### JOB
Can you repeat, word for word, the rows from the very beginning through the line containing "Action: click(1249, 68)", leaving out the pictures?

### DATA PROVIDED
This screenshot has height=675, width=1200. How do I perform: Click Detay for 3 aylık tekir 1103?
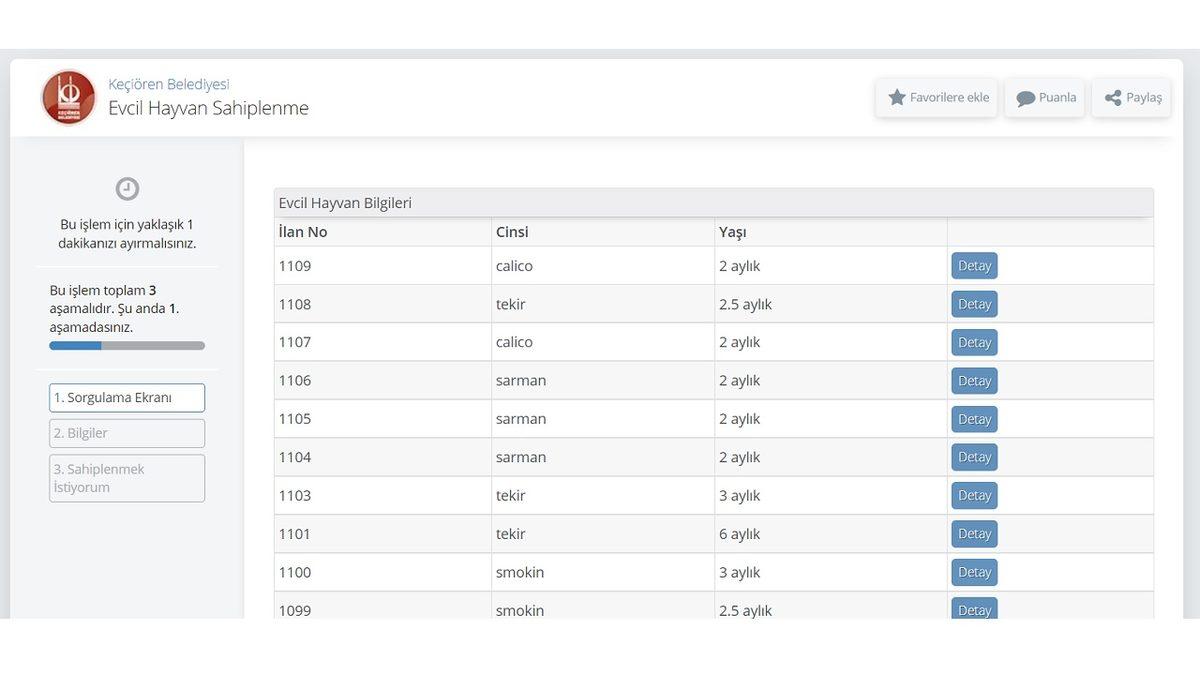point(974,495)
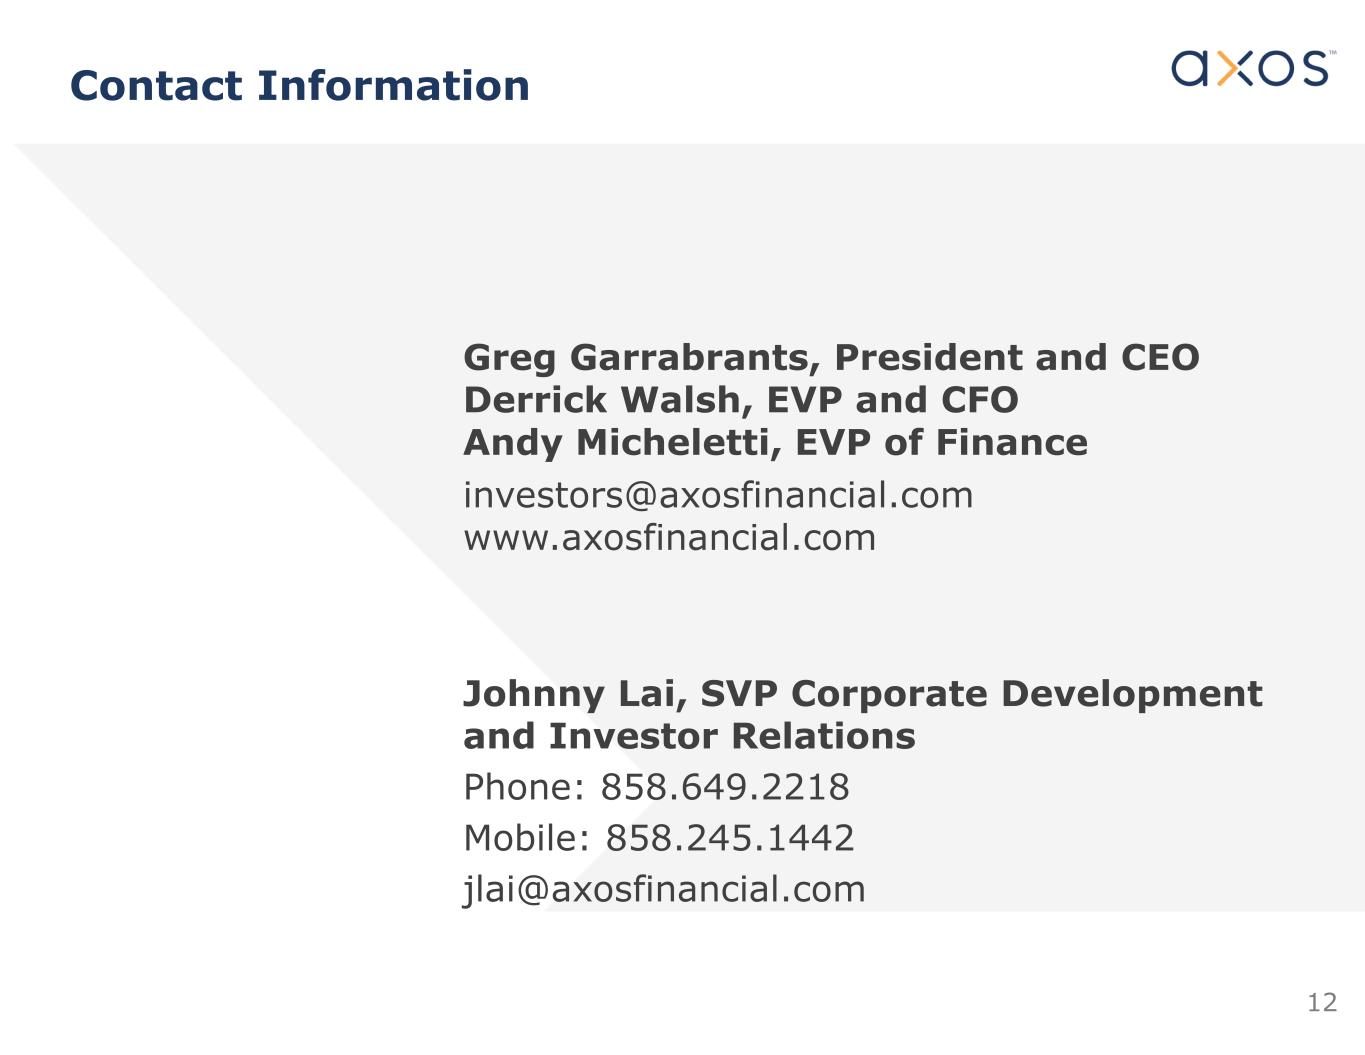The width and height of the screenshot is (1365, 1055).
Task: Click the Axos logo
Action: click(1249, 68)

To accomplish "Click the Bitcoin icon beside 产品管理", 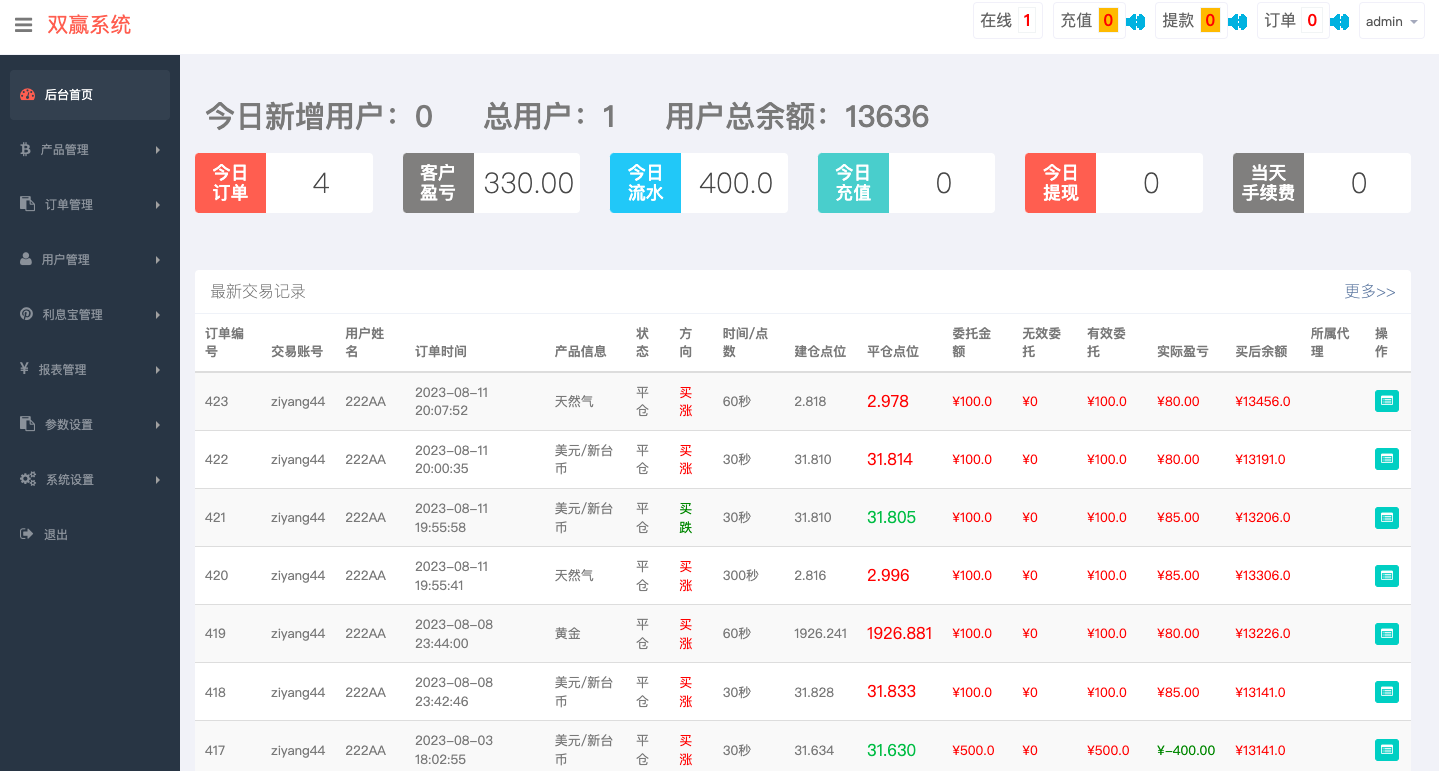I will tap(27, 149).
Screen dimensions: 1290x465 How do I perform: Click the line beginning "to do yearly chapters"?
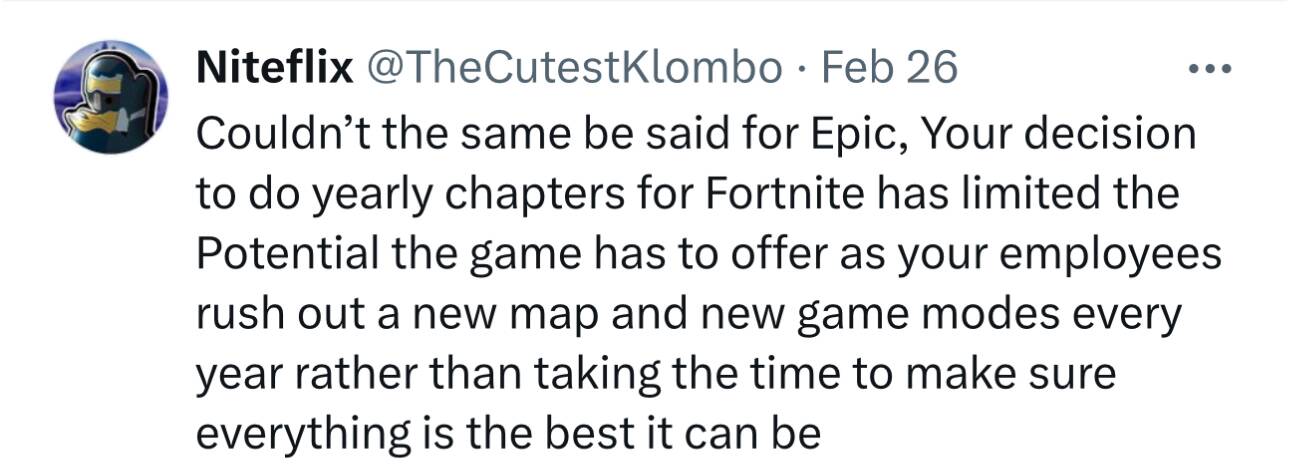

### COMPLETED TASK
This screenshot has height=675, width=1200. How do I perform: Click Detay for 3 aylık tekir 1103?
point(974,495)
The width and height of the screenshot is (1365, 1055).
Task: Click the Axos logo
Action: click(1249, 68)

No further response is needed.